Charlotte looked at the space vacated by Victoria and pleaded aloud for the child to return but was met with emptiness and silence. The energy she had felt while talking to Victoria was dissipating. Her body was becoming heavier. That damned medicine Queenie forced her to drink was sending her to sleep. She called out to Miss East for help, but there was no answering voice.
A familiar person leaned over her and she felt the sting of a needle being injected into her arm.
The next time Charlotte woke she stayed still and didn’t speak so that Queenie, keeping vigil, wouldn’t rush over and pour that opiate do
wn her throat.
There was a strange sensation in her head.

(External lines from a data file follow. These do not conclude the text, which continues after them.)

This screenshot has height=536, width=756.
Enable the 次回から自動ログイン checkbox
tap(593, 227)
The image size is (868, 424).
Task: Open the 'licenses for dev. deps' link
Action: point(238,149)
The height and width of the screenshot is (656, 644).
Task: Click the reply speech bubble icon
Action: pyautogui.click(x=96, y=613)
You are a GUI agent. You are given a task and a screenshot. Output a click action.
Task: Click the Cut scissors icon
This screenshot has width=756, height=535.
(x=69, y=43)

It was as if her mind was a hundred-roomed mansion that was falling apart, each wall as it crumbled revealing its individual secrets to all the other rooms until the house was a single pile of rubble with all its furnishings and artefacts exposed.

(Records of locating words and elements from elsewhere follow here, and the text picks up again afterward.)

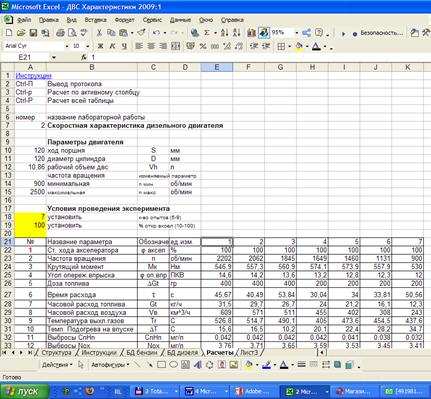Open the Chart Wizard icon
This screenshot has width=431, height=399.
(x=251, y=33)
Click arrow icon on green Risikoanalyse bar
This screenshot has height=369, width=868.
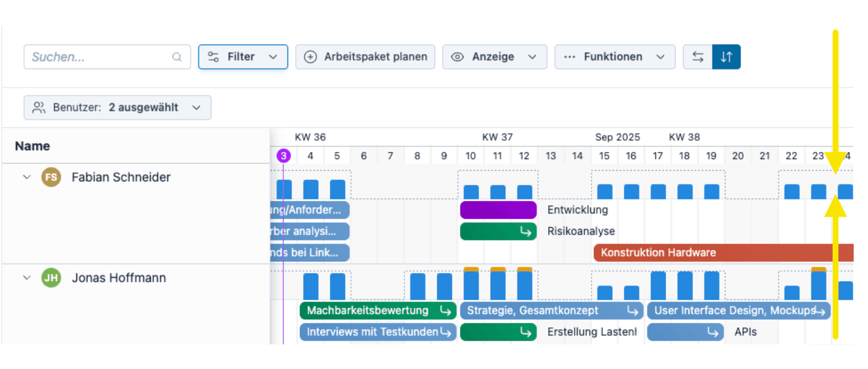click(x=525, y=232)
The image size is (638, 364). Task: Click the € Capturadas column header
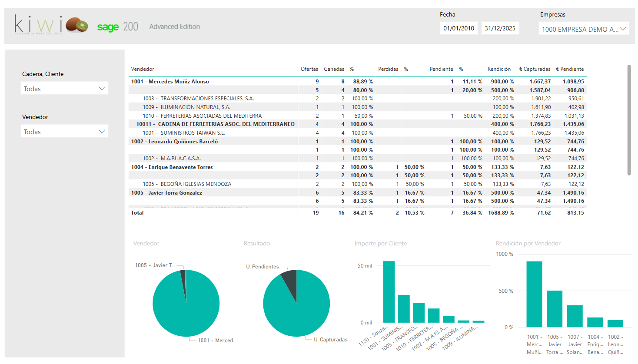(x=535, y=69)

She was eight years old again, back at Tyringham Park. Her mother was wheeling the baby carriage towards the stables. Charlotte, as was her habit on the daily walks with Nurse Dixon, began to follow.
“Not you,” Lady Blackshaw snapped at her. “I don’t remember including you in the invitation. Nurse Dixon, take her off.”

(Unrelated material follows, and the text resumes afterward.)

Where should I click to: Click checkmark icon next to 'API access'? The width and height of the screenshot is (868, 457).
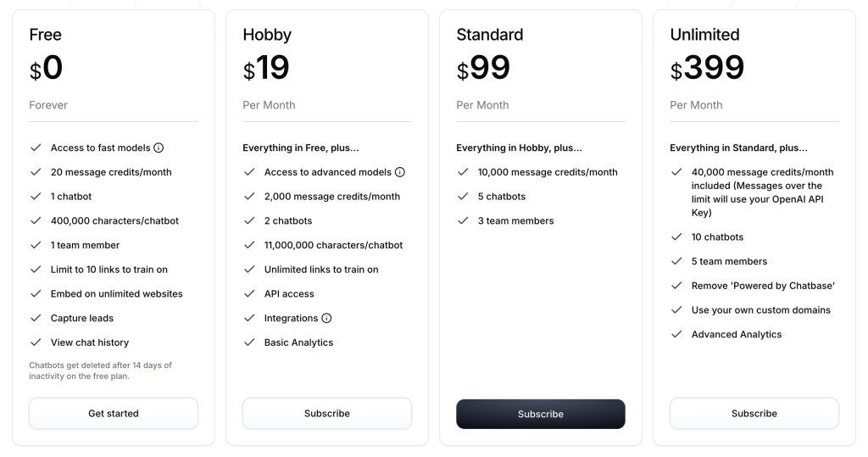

“Of course, ma’am.” Dixon reached out for Charlotte’s hand. “Come on, Charlotte, dear. We’ll go back to the nursery and do something nice.”
As soon as Edwina was halfway down the hill and too far away to hear, Dixon turned to Charlotte and said: “Go and make yourself scarce, Uglyface. I’ve enough on my plate without having to look after a nuisance like you. Why don’t you go off and build one of those bridges you’re so fond of? And straighten up them shoulders!”
Charlotte slumped towards the walled garden, but doubled back when the two adults were out of sight, and made her way towards the stables.
By the time she arrived and pushed open one of the double doors, the baby carriage was placed against the wall in the shade and the courtyard was empty. As she sidled along the wall she noted the sleeping Victoria and felt a sting of hatred for the sister she loved, before heading towards the voices she could hear coming from Manus’s office.
She put her ear against the door but wasn’t able to make out what was being said. The voices became softer and softer until the talking stopped altogether. The following silence was punctuated by odd sounds. She risked peering in the small side window and couldn’t believe what she saw.
Her mother and Manus weren’t wearing all their clothes and her mother’s hair was hanging loose and the two of them were lying on a horse blanket on the floor doing funny things to one another.
Charlotte watched for a few minutes with the same fascination she had experienced when she came upon Sid drowning a litter of kittens in the freshwater barrel.